Estamos passando por um ano difícil, onde a produtividade vai cair. Mas precisamos manter pelo menos uma média sustentável e conseguir voltar a atividade com menos machucados.
O Rio Grande do Sul geralmente sofre com estiagem. Para amenizar os danos, o produtor precisa criar estratégias de melhoria do solo para armazenar o máximo de água no perfil, pois ele guarda o manejo em sua memória e a cada ano ele devolve o seu cuidado em produtividade sustentável. Mesmo em um ano difícil podemos colher mais nas áreas onde temos um maior cuidado.
O plantio das culturas intercalares (plantas de cobertura) é muito importante para a qualidade química, física e biológica do solo.
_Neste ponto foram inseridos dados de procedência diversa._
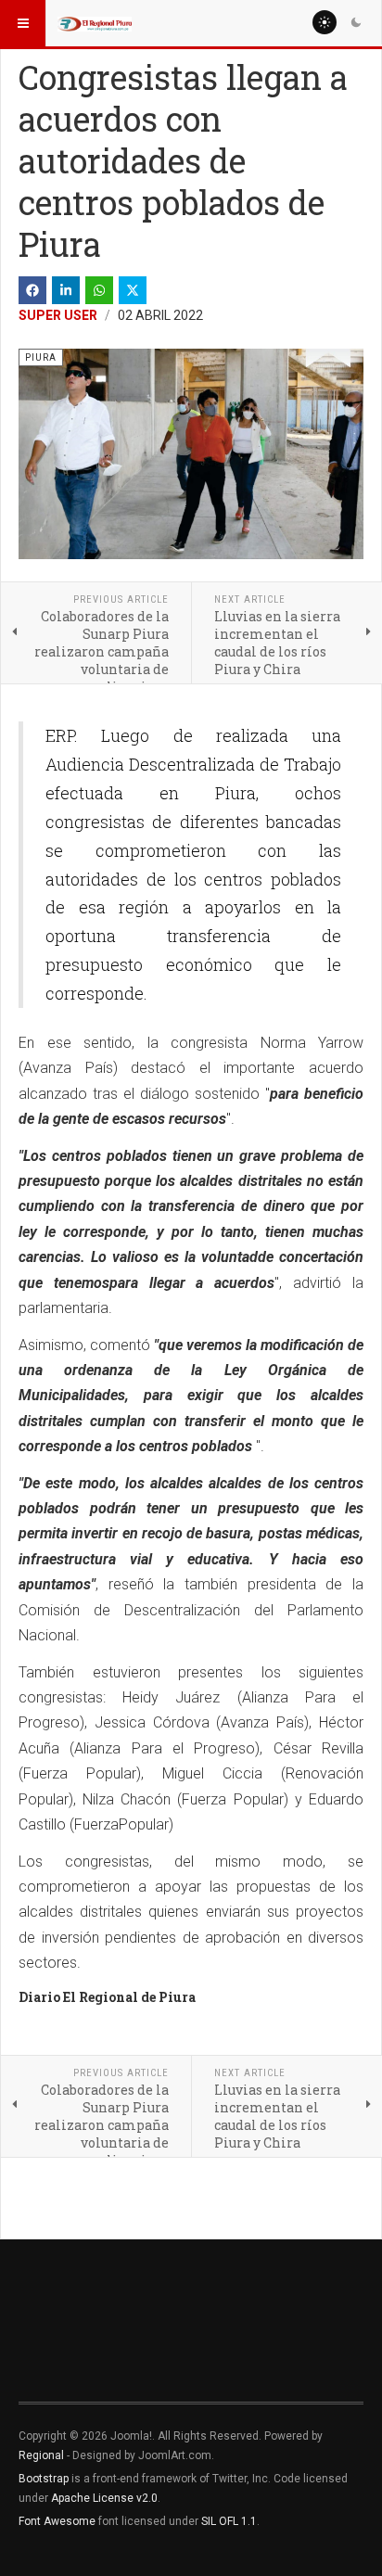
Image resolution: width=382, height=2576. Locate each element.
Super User (58, 315)
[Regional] (94, 23)
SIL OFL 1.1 (229, 2521)
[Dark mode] (356, 22)
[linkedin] (66, 290)
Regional (41, 2455)
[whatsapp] (99, 290)
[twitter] (132, 290)
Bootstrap (44, 2478)
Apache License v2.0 (104, 2498)
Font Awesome (57, 2521)
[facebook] (32, 290)
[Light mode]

Esse processo visa o aumento da introdução de palhada e a melhoria dos condicionantes de solo e irá entregar para a próxima cultura um potencial produtivo maior e uma chance de produzir mais, mesmo em uma ambiente de stress por falta de água.
Com isso, queremos aumentar a capacidade do solo de absorver e reter água para devolver a planta quando ela precisar.
O Rio Grande do Sul possui duas janelas muito importantes para as plantas de cobertura.
No verão, após as colheitas dos cereais, podemos plantar: milho, sorgo, milheto, capim de sudão entre outras culturas. Essas são plantas que produzem um alto volume de massa de carbono e devolvem isso num curto espaço de tempo para o solo.
Visando a proteção do solo e rendimentos de cultivo, no inverno podemos plantar: trigo, cevada, centeio, aveia, nabo e a ervilhaca. Essas são plantas de cobertura que tanto ciclam nutrientes quanto protegem o solo.
O solo possui um bom perfil quando ele é bem estruturado com "galerias" produzidas pelas raízes. Cada vez que as raízes da planta de cobertura conseguem construir um sistema articular temos uma construção de bioporos. Ele é tanto um caminho para a água, quanto um caminho para nutrientes e corretivos de solo.
Com o trabalho de ano após ano o produtor consegue construir um ambiente mais produtivo e sustentável para colher os frutos em um ano adverso.